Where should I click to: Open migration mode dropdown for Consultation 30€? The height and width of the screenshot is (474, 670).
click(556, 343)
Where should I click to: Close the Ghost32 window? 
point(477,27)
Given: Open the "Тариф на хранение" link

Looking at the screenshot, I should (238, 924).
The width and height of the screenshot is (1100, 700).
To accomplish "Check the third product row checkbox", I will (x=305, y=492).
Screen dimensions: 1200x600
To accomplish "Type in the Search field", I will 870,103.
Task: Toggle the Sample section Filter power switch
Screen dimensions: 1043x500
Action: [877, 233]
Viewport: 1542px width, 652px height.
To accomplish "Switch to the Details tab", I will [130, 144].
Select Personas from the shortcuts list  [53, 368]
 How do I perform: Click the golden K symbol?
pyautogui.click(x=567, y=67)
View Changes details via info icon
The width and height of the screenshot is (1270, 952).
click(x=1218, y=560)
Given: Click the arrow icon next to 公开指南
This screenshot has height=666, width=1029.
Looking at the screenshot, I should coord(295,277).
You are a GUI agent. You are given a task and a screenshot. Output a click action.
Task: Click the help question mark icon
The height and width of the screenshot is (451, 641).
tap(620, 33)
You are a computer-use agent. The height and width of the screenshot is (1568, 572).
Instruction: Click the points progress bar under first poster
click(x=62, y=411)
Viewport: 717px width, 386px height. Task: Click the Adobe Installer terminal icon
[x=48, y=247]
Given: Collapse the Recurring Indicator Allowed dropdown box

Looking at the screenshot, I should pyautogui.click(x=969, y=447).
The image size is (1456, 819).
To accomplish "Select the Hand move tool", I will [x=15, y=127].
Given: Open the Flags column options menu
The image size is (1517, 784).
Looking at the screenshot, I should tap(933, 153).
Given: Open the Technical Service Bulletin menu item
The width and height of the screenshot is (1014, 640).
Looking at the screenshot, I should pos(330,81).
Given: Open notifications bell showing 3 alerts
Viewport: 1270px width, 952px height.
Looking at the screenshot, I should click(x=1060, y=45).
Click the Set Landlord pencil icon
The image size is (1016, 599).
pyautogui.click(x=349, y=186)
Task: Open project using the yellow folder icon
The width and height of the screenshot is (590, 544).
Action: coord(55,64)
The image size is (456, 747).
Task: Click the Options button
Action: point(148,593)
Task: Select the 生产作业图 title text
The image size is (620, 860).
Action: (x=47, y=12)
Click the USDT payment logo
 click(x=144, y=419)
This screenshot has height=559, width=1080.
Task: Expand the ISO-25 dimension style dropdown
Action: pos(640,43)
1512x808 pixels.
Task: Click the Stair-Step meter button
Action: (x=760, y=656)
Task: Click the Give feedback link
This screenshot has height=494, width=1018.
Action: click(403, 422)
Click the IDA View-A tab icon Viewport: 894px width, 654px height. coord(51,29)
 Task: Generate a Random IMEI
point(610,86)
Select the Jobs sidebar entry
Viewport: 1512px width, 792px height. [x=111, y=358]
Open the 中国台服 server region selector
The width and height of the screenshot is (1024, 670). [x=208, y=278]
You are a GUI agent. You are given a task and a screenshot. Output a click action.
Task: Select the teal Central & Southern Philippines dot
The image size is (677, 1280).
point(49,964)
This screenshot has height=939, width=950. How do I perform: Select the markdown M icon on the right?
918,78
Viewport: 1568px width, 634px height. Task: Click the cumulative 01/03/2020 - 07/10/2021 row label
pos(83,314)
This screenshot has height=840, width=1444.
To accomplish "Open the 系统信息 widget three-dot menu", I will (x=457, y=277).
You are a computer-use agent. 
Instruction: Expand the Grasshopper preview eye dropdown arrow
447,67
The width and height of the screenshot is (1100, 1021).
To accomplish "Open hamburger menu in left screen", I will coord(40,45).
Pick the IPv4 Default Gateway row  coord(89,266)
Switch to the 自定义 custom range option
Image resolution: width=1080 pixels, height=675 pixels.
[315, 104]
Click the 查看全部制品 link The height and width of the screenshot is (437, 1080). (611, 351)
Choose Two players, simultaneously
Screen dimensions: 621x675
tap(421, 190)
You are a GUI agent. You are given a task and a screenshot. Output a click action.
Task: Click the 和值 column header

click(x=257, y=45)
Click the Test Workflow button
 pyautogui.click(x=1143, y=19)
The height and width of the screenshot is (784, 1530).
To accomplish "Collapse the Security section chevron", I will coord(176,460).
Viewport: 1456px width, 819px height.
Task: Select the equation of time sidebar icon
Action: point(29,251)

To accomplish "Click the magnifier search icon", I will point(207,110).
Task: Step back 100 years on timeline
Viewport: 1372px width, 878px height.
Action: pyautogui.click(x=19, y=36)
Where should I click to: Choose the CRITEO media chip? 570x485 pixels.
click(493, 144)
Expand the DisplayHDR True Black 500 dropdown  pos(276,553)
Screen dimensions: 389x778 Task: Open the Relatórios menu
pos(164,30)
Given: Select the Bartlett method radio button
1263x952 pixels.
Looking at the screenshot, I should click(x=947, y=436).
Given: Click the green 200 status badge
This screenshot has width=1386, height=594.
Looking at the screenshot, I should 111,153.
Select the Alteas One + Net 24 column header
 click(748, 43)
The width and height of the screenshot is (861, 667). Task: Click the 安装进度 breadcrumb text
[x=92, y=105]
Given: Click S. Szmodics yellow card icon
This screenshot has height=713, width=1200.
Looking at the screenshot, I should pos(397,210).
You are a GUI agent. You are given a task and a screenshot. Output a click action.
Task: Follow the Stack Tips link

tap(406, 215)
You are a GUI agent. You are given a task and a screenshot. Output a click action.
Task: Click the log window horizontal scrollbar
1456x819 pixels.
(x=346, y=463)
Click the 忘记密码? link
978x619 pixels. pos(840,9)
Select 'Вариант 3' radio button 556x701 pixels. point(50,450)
· · · · · · ·
[TO BE DONE]
Please quote the entire listing above word for word, from its first line to its last.

[PROBLEM SOLUTION]
Where should I click to: Open migration mode dropdown for Consultation 30€? The height and width of the screenshot is (474, 670).
click(556, 343)
Where should I click to: Close the Ghost32 window? 
point(477,27)
Given: Open the "Тариф на хранение" link

Looking at the screenshot, I should (238, 924).
The width and height of the screenshot is (1100, 700).
To accomplish "Check the third product row checkbox", I will (x=305, y=492).
Screen dimensions: 1200x600
To accomplish "Type in the Search field", I will 870,103.
Task: Toggle the Sample section Filter power switch
Screen dimensions: 1043x500
Action: [877, 233]
Viewport: 1542px width, 652px height.
To accomplish "Switch to the Details tab", I will [130, 144].
Select Personas from the shortcuts list  [53, 368]
 How do I perform: Click the golden K symbol?
pyautogui.click(x=567, y=67)
View Changes details via info icon
The width and height of the screenshot is (1270, 952).
click(x=1218, y=560)
Given: Click the arrow icon next to 公开指南
This screenshot has height=666, width=1029.
Looking at the screenshot, I should coord(295,277).
You are a GUI agent. You are given a task and a screenshot. Output a click action.
Task: Click the help question mark icon
The height and width of the screenshot is (451, 641).
tap(620, 33)
You are a computer-use agent. The height and width of the screenshot is (1568, 572).
Instruction: Click the points progress bar under first poster
click(x=62, y=411)
Viewport: 717px width, 386px height. Task: Click the Adobe Installer terminal icon
[x=48, y=247]
Given: Collapse the Recurring Indicator Allowed dropdown box

Looking at the screenshot, I should pyautogui.click(x=969, y=447).
The image size is (1456, 819).
To accomplish "Select the Hand move tool", I will [x=15, y=127].
Given: Open the Flags column options menu
The image size is (1517, 784).
Looking at the screenshot, I should tap(933, 153).
Given: Open the Technical Service Bulletin menu item
The width and height of the screenshot is (1014, 640).
Looking at the screenshot, I should pos(330,81).
Given: Open notifications bell showing 3 alerts
Viewport: 1270px width, 952px height.
Looking at the screenshot, I should click(x=1060, y=45).
Click the Set Landlord pencil icon
The image size is (1016, 599).
pyautogui.click(x=349, y=186)
Task: Open project using the yellow folder icon
The width and height of the screenshot is (590, 544).
Action: coord(55,64)
The image size is (456, 747).
Task: Click the Options button
Action: point(148,593)
Task: Select the 生产作业图 title text
The image size is (620, 860).
Action: (x=47, y=12)
Click the USDT payment logo
 click(x=144, y=419)
This screenshot has height=559, width=1080.
Task: Expand the ISO-25 dimension style dropdown
Action: pos(640,43)
1512x808 pixels.
Task: Click the Stair-Step meter button
Action: (x=760, y=656)
Task: Click the Give feedback link
This screenshot has height=494, width=1018.
Action: click(403, 422)
Click the IDA View-A tab icon Viewport: 894px width, 654px height. coord(51,29)
 Task: Generate a Random IMEI
point(610,86)
Select the Jobs sidebar entry
Viewport: 1512px width, 792px height. [x=111, y=358]
Open the 中国台服 server region selector
The width and height of the screenshot is (1024, 670). [x=208, y=278]
You are a GUI agent. You are given a task and a screenshot. Output a click action.
Task: Select the teal Central & Southern Philippines dot
The image size is (677, 1280).
point(49,964)
This screenshot has height=939, width=950. How do I perform: Select the markdown M icon on the right?
918,78
Viewport: 1568px width, 634px height. Task: Click the cumulative 01/03/2020 - 07/10/2021 row label
pos(83,314)
This screenshot has height=840, width=1444.
To accomplish "Open the 系统信息 widget three-dot menu", I will (x=457, y=277).
You are a computer-use agent. 
Instruction: Expand the Grasshopper preview eye dropdown arrow
447,67
The width and height of the screenshot is (1100, 1021).
To accomplish "Open hamburger menu in left screen", I will coord(40,45).
Pick the IPv4 Default Gateway row  coord(89,266)
Switch to the 自定义 custom range option
Image resolution: width=1080 pixels, height=675 pixels.
[315, 104]
Click the 查看全部制品 link The height and width of the screenshot is (437, 1080). (611, 351)
Choose Two players, simultaneously
Screen dimensions: 621x675
tap(421, 190)
You are a GUI agent. You are given a task and a screenshot. Output a click action.
Task: Click the 和值 column header

click(x=257, y=45)
Click the Test Workflow button
 pyautogui.click(x=1143, y=19)
The height and width of the screenshot is (784, 1530).
To accomplish "Collapse the Security section chevron", I will coord(176,460).
Viewport: 1456px width, 819px height.
Task: Select the equation of time sidebar icon
Action: point(29,251)

To accomplish "Click the magnifier search icon", I will point(207,110).
Task: Step back 100 years on timeline
Viewport: 1372px width, 878px height.
Action: pyautogui.click(x=19, y=36)
Where should I click to: Choose the CRITEO media chip? 570x485 pixels.
click(493, 144)
Expand the DisplayHDR True Black 500 dropdown  pos(276,553)
Screen dimensions: 389x778 Task: Open the Relatórios menu
pos(164,30)
Given: Select the Bartlett method radio button
1263x952 pixels.
Looking at the screenshot, I should click(x=947, y=436).
Given: Click the green 200 status badge
This screenshot has width=1386, height=594.
Looking at the screenshot, I should 111,153.
Select the Alteas One + Net 24 column header
 click(748, 43)
The width and height of the screenshot is (861, 667). Task: Click the 安装进度 breadcrumb text
[x=92, y=105]
Given: Click S. Szmodics yellow card icon
This screenshot has height=713, width=1200.
Looking at the screenshot, I should pos(397,210).
You are a GUI agent. You are given a task and a screenshot. Output a click action.
Task: Follow the Stack Tips link

tap(406, 215)
You are a GUI agent. You are given a task and a screenshot. Output a click action.
Task: Click the log window horizontal scrollbar
1456x819 pixels.
(x=346, y=463)
Click the 忘记密码? link
978x619 pixels. pos(840,9)
Select 'Вариант 3' radio button 556x701 pixels. point(50,450)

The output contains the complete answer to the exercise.